To reconstruct a 3D scene from a set of calibrated views, traditional multi-view stereo techniques rely on two distinct stages: local depth maps computation and global depth maps fusion. Recent studies concentrate on deep neural architectures for depth estimation by using conventional depth fusion method or direct 3D reconstruction network by regressing Truncated Signed Distance Function (TSDF). In this paper, we advocate that replicating the traditional two stages framework with deep neural networks improves both the interpretability and the accuracy of the results. As mentioned, our network operates in two steps: 1) the local computation of the local depth maps with a deep MVS technique, and, 2) the depth maps and images' features fusion to build a single TSDF volume. In order to improve the matching performance between images acquired from very different viewpoints (e.g., large-baseline and rotations), we introduce a rotation-invariant 3D convolution kernel called PosedConv. The effectiveness of the proposed architecture is underlined via a large series of experiments conducted on the ScanNet dataset where our approach compares favorably against both traditional and deep learning techniques.

Jaesung Choe, Kyungdon Joo, Tooba Imtiaz et al.

Stereo-LiDAR fusion is a promising task in that we can utilize two different types of 3D perceptions for practical usage -- dense 3D information (stereo cameras) and highly-accurate sparse point clouds (LiDAR).
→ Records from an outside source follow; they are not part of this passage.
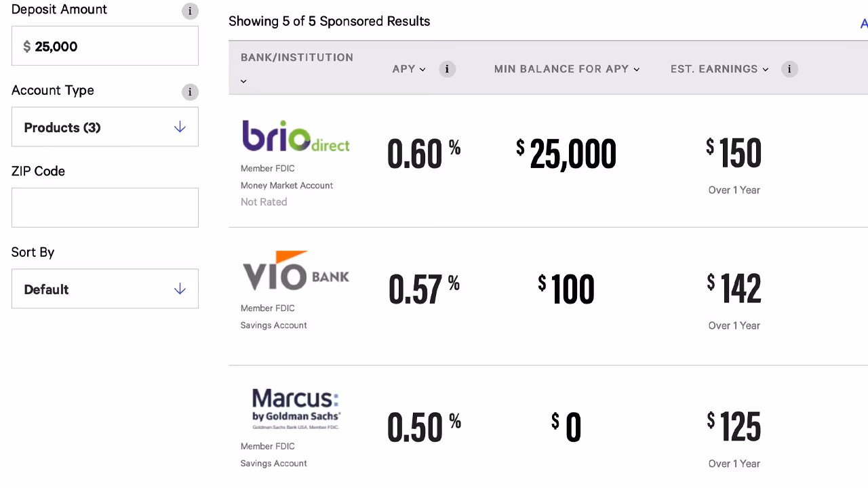This screenshot has width=868, height=488.
Task: Click the Marcus by Goldman Sachs logo
Action: (x=296, y=407)
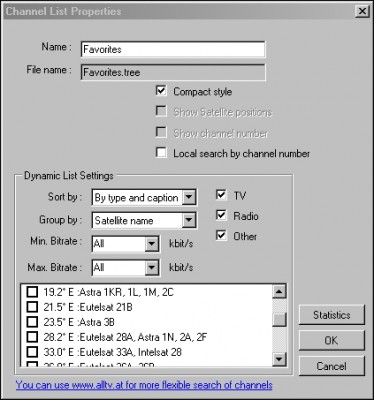Image resolution: width=374 pixels, height=400 pixels.
Task: Check the 19.2° E Astra satellite box
Action: 32,292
However, due to their different modalities and structures, the method of aligning sensor data is the key for successful sensor fusion. To this end, we propose a geometry-aware stereo-LiDAR fusion network for long-range depth estimation, called volumetric propagation network. The key idea of our network is to exploit sparse and accurate point clouds as a cue for guiding correspondences of stereo images in a unified 3D volume space. Unlike existing fusion strategies, we directly embed point clouds into the volume, which enables us to propagate valid information into nearby voxels in the volume, and to reduce the uncertainty of correspondences. Thus, it allows us to fuse two different input modalities seamlessly and regress a long-range depth map. Our fusion is further enhanced by a newly proposed feature extraction layer for point clouds guided by images: FusionConv. FusionConv extracts point cloud features that consider both semantic (2D image domain) and geometric (3D domain) relations and aid fusion at the volume. Our network achieves state-of-the-art performance on the KITTI and the Virtual-KITTI datasets among recent stereo-LiDAR fusion methods.

Jaesung Choe, Kyungdon Joo, Francois Rameau et al.

This paper presents a stereo object matching method that exploits both 2D contextual information from images as well as 3D object-level information. Unlike existing stereo matching methods that exclusively focus on the pixel-level correspondence between stereo images within a volumetric space (i.e., cost volume), we exploit this volumetric structure in a different manner. The cost volume explicitly encompasses 3D information along its disparity axis, therefore it is a privileged structure that can encapsulate the 3D contextual information from objects. However, it is not straightforward since the disparity values map the 3D metric space in a non-linear fashion. Thus, we present two novel strategies to handle 3D objectness in the cost volume space: selective sampling (RoISelect) and 2D-3D fusion (fusion-by-occupancy), which allow us to seamlessly incorporate 3D object-level information and achieve accurate depth performance near the object boundary regions. Our depth estimation achieves competitive performance in the KITTI dataset and the Virtual-KITTI 2.0 dataset.